* _DATA SHOWN_

· · · · · · ·

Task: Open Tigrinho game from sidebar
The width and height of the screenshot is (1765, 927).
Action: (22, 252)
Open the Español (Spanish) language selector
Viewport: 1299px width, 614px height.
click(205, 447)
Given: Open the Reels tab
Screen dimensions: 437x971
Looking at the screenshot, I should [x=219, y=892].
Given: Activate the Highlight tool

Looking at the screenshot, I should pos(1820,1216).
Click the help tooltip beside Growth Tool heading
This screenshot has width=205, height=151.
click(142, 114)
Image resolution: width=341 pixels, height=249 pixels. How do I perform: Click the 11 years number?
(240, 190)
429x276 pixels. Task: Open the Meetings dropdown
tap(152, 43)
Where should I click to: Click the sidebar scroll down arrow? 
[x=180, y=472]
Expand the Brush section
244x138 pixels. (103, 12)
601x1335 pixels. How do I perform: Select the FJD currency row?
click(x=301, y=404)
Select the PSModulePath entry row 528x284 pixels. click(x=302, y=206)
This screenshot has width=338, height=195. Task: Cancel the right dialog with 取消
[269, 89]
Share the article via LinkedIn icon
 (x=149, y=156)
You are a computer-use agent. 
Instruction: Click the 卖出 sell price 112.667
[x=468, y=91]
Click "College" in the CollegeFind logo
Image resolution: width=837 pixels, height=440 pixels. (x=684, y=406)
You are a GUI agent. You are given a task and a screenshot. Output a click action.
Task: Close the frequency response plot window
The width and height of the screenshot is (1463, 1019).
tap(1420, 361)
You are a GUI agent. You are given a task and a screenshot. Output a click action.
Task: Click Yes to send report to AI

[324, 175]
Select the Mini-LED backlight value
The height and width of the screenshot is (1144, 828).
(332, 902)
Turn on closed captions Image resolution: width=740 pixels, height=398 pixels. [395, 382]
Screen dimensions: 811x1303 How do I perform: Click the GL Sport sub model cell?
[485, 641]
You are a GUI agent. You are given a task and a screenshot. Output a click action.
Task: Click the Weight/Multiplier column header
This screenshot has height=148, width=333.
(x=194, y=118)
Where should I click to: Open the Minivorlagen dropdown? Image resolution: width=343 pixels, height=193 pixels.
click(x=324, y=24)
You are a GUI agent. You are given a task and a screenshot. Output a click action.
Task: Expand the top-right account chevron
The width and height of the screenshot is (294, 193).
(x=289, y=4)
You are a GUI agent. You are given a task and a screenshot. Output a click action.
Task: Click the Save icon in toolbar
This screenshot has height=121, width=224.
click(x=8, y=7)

· · · · · · ·

* _ACTIVITY_
Would you restate exactly the lines of the material above, from its opening line through the line with "Turn on closed", and output only those?

* _RESULT FOR THIS EXERCISE_
Task: Open Tigrinho game from sidebar
The width and height of the screenshot is (1765, 927).
Action: (22, 252)
Open the Español (Spanish) language selector
Viewport: 1299px width, 614px height.
click(205, 447)
Given: Open the Reels tab
Screen dimensions: 437x971
Looking at the screenshot, I should [x=219, y=892].
Given: Activate the Highlight tool

Looking at the screenshot, I should pos(1820,1216).
Click the help tooltip beside Growth Tool heading
This screenshot has width=205, height=151.
click(142, 114)
Image resolution: width=341 pixels, height=249 pixels. How do I perform: Click the 11 years number?
(240, 190)
429x276 pixels. Task: Open the Meetings dropdown
tap(152, 43)
Where should I click to: Click the sidebar scroll down arrow? 
[x=180, y=472]
Expand the Brush section
244x138 pixels. (103, 12)
601x1335 pixels. How do I perform: Select the FJD currency row?
click(x=301, y=404)
Select the PSModulePath entry row 528x284 pixels. click(x=302, y=206)
This screenshot has width=338, height=195. Task: Cancel the right dialog with 取消
[269, 89]
Share the article via LinkedIn icon
 (x=149, y=156)
You are a computer-use agent. 
Instruction: Click the 卖出 sell price 112.667
[x=468, y=91]
Click "College" in the CollegeFind logo
Image resolution: width=837 pixels, height=440 pixels. (x=684, y=406)
You are a GUI agent. You are given a task and a screenshot. Output a click action.
Task: Close the frequency response plot window
The width and height of the screenshot is (1463, 1019).
tap(1420, 361)
You are a GUI agent. You are given a task and a screenshot. Output a click action.
Task: Click Yes to send report to AI

[324, 175]
Select the Mini-LED backlight value
The height and width of the screenshot is (1144, 828).
(332, 902)
Turn on closed captions Image resolution: width=740 pixels, height=398 pixels. [395, 382]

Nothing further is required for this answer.